CVE-2026-27023 is a Server-Side Request Forgery (SSRF) vulnerability identified in the open-source CRM software 'twenty' prior to version 1.18. The root cause lies in the SecureHttpClientService component, which performs validation on outbound request URLs to block access to private IP ranges, a common SSRF mitigation technique. However, this validation does not extend to redirect targets, meaning that if an attacker can control the initial request URL (such as webhook endpoints or image URLs), they can cause the server to follow redirects through an attacker-controlled server. This redirection bypasses the private IP blocking mechanism, allowing the attacker to induce the server to make requests to internal network resources that would otherwise be inaccessible. The vulnerability requires an authenticated user with the ability to specify outbound request URLs, but does not require additional user interaction. The impact is primarily on confidentiality, as it could allow attackers to gather information about internal network services or metadata. The vulnerability has been addressed in version 1.18 of 'twenty' by extending validation to redirect targets, closing the bypass vector. No known exploits are currently reported in the wild. The CVSS 3.1 base score is 5.0, reflecting network attack vector, low attack complexity, required privileges, no user interaction, and limited confidentiality impact without integrity or availability effects.

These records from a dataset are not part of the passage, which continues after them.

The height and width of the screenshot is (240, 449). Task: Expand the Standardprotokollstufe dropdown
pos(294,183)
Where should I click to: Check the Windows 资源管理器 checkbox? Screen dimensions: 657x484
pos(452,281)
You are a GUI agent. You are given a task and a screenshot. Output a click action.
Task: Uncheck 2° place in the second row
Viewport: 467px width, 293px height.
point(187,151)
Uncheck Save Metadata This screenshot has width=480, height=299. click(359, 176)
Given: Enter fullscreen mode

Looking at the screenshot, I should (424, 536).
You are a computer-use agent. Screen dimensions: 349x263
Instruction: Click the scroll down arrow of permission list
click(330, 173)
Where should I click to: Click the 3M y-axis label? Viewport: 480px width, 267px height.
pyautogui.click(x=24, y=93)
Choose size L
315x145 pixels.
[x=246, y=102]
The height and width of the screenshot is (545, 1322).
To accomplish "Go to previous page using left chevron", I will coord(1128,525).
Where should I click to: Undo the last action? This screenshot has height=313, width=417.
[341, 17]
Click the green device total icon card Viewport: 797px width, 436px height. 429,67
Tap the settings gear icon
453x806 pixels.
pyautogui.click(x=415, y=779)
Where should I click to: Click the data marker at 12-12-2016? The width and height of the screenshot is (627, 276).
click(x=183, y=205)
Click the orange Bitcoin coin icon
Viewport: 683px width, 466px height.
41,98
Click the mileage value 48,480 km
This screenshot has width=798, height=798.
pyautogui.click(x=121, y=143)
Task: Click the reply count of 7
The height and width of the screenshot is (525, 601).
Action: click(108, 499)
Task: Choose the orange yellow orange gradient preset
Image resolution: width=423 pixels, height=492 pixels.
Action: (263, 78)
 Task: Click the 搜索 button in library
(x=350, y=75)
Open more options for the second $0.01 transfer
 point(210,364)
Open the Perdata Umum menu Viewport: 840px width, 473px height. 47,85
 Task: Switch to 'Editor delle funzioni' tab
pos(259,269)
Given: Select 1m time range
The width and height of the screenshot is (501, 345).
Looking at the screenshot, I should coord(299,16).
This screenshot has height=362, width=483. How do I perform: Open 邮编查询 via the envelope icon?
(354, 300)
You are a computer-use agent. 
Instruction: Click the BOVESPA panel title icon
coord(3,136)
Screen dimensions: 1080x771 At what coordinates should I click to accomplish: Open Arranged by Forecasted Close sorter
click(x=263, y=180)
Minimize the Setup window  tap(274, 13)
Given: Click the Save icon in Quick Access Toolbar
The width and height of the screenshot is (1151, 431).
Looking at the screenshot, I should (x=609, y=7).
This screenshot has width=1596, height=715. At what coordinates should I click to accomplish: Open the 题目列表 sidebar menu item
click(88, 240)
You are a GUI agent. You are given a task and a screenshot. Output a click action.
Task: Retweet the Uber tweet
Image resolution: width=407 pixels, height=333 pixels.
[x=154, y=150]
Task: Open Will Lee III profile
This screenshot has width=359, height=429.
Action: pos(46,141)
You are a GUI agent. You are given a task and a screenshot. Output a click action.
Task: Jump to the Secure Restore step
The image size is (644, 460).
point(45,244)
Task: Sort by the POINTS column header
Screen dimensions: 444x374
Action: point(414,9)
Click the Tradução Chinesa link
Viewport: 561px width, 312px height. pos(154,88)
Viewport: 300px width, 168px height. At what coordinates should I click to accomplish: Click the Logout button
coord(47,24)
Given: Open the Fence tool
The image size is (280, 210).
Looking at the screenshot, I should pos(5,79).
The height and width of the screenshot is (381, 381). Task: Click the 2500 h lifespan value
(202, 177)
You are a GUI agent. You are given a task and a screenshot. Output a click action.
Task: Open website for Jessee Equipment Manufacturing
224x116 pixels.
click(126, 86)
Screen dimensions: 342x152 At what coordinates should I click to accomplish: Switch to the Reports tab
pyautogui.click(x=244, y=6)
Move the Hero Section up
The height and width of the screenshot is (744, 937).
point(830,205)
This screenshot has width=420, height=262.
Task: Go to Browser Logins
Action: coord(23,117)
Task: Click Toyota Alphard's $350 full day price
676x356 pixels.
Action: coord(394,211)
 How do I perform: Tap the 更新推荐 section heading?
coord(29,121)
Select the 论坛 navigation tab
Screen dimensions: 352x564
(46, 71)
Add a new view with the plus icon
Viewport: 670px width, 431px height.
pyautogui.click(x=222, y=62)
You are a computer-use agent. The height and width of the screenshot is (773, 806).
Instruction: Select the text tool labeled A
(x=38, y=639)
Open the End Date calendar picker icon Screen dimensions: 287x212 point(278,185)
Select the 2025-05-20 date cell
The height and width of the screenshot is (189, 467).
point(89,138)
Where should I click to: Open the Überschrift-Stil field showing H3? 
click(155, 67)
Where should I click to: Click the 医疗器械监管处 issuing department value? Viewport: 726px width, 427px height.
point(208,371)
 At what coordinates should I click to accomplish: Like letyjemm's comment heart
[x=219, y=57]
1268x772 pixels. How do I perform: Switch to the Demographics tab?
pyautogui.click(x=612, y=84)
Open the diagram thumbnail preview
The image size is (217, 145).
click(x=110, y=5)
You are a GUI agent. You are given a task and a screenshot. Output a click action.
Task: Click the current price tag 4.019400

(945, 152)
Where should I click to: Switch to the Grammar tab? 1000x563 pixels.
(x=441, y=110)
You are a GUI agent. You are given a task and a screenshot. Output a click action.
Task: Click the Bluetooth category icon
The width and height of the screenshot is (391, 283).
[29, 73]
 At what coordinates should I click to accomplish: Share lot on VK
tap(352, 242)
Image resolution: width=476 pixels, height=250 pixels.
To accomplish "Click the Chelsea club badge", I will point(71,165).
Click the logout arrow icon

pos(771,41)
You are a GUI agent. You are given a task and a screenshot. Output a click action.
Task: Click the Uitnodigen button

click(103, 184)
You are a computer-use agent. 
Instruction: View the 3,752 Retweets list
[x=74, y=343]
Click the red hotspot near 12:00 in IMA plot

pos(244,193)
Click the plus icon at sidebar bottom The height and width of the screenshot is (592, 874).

The primary impact of CVE-2026-27023 is the potential exposure of internal network information due to SSRF exploitation. An authenticated attacker could leverage this vulnerability to bypass private IP restrictions and access internal services, potentially leading to reconnaissance that precedes more severe attacks such as lateral movement or data exfiltration. Although the vulnerability does not directly compromise data integrity or availability, the information gained could facilitate further exploitation. Organizations using affected versions of 'twenty' risk unauthorized internal network probing, which could expose sensitive infrastructure details or internal APIs. This is particularly concerning for enterprises with critical internal services behind firewalls that rely on SSRF protections to prevent external access. The requirement for authentication limits the attack surface to insiders or compromised user accounts, but the lack of user interaction and low attack complexity increase the risk of exploitation once credentials are obtained.

To mitigate CVE-2026-27023, organizations should immediately upgrade 'twenty' CRM to version 1.18 or later, where the SSRF redirect validation flaw is patched. Additionally, administrators should audit and restrict the ability of users to configure outbound request URLs, such as webhook endpoints and image URLs, limiting this capability to trusted users only. Implement network-level controls to restrict outbound HTTP requests from the application server to only necessary external endpoints, reducing the risk of SSRF exploitation. Employ strict allowlists for URLs and domains used in outbound requests and redirects. Monitor application logs for unusual outbound request patterns or redirects that could indicate exploitation attempts. Finally, consider deploying web application firewalls (WAFs) with SSRF detection capabilities to provide an additional layer of defense.